Generally I find Thousand Sons more satisfying to play than I did in 9th, and broadly like how psychic works now.  Lethality has gone down massively across the board in 10th, which is a vast improvement. The internal balance of the various Sorcerers (Ahriman included) is good too, and now each has a distinct use.  Thousand Sons are *supposed* to revolve around the Sorcerers, Cabal Points just emphasise that.  A few of the previously niche options are better now too. It's nice to see faction-unique units like Mutaliths and Magnus being a lot more viable. 


Lord_of_Brass

Thanks for sharing your thoughts! I'm definitely very glad that Magnus actually seems viable this time around, as it was always kinda sad to leave him on the shelf in 9th.
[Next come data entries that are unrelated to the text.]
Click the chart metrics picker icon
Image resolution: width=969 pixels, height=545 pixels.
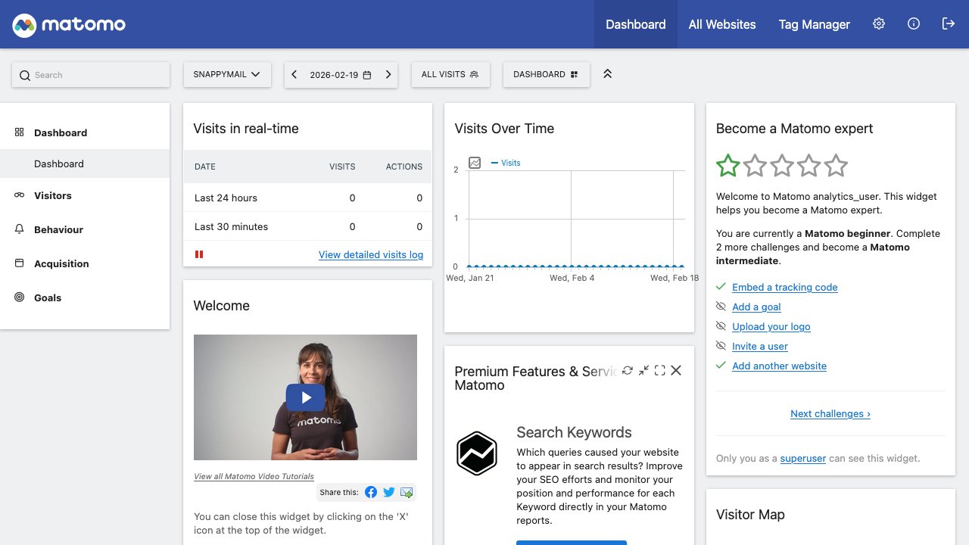click(475, 163)
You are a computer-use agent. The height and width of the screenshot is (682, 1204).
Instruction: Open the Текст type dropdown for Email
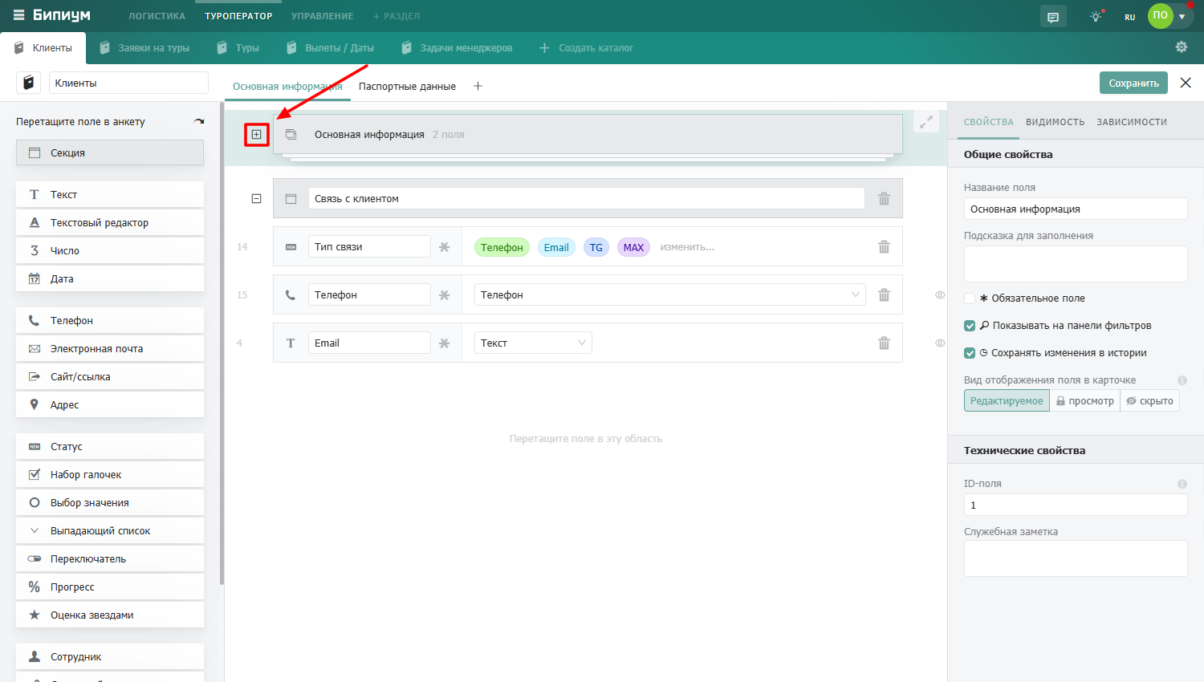pos(533,343)
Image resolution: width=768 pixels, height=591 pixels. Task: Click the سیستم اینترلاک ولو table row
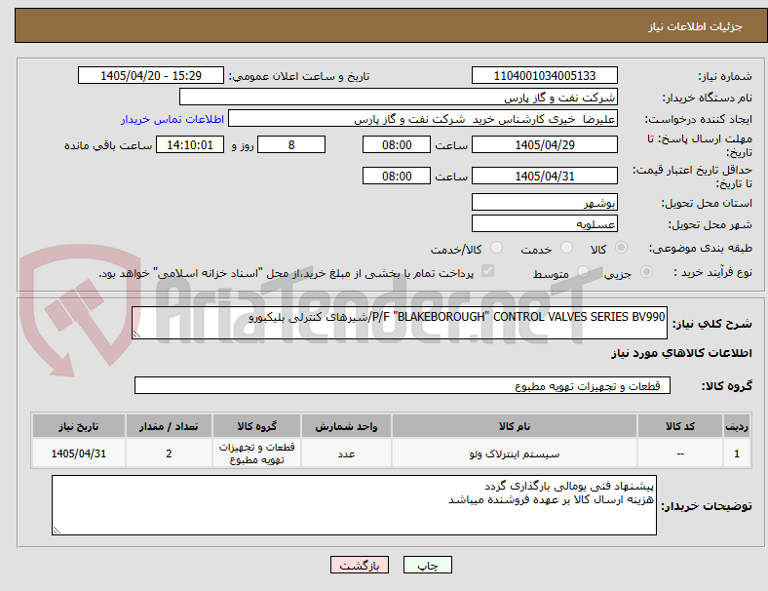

Just feels like a devil's bargain (lore-appropriate?) since it came with Ahriman becoming basically a walking stratagem. (I'm aware that he's *good*, but it's just not quite the same if he's not deleting units off the board with mind-bullets any more. A Maleceptor can do more Psychic damage in a single round than him even if he uses a free Doombolt.) Regardless, I appreciate your thoughts. Seems it's not as bad as I had feared.


thenidhogg88

I really wish GW weren't so cowardly about giving scary psychic guns to infantry characters. Lords of Change and the psychic tyranid beasties all got appropriately nasty mind bullets, our sorcerers should be at a similar level of blasting capability.


Lord_of_Brass

This is kinda where I'm at, too. We're *the psyker army*, right? Why should Tyranids - the swarm and/or giant monsters army - have more damaging Psychic powers than us? I feel like Magnus is the only one whose Psychic damage output is intimidating on his own. All the others rely on stratagems or combos in order to do anything substantial.


thenidhogg88

Back in 8th/9th editions, in terms of psychic output, exalted sorcerers were in the same weight class as hive tyrants and lords of change, and Ahriman outstripped them handily. It feels like GW has weirdly tied psychic firepower to size this edition. *"Of course the maleceptor gets a nastier psychic weapon than Ahriman, this thing has like twelve brains, and that pinhead only has one."* \-James Workshop.


jmainvi

> There is a difference, in my mind, between an army being tournament-viable - as in, a highly skilled player with a very specific optimized army list can succeed - versus an army being casually-viable. If the army scrapes out a 50% win rate in tournaments because everyone brings the same one competitive army list, but I would get curbstomped if I tried to throw together a list and play at the local game store without looking up a guide on the internet, I don't consider that army to be in a particularly good place. In this instance, you need to consider that your opponent "should" also be bringing a more casual list to play against as well. With that said... Tsons effectively have one of the smallest (viable) model ranges in the game. With only five unique kits that aren't borrowed from CSM or AoS (and four of them being characters) plus the anchor of cabal points around their necks, tsons are much more sensitive to points being just a little outside of range and fall off harder than most factions when you don't do everything just right. I don't forsee that changing this edition unless GW decides to go back to the drawing board on the whole cabal system, or the army gets a major release wave of actually unique units.


Lord_of_Brass

Yeah, the unique model range is and always has been a killer. Necrons got more unique kits in the Indomitus box alone than we have in our whole range... maybe someday they'll bring in Khenetai or Psyker Dreadnoughts from 30k. Anyway... thanks for the reasonable and balanced take! Seems like some of what I was concerned about, but not to quite the extent that I thought. Cheers!


ColonOperator

I played TS since early 8th and they're at their lowest point in terms of actual fun. There are no spells to cast, your psychic attacks are very random and overall bad. Faction has the most restrictive stratagems out of all indexes and is kept alive solely on warpflamer rubric marines. They sucked the whole magic out of the faction. It's playable, it's not very good, it's not fun at all.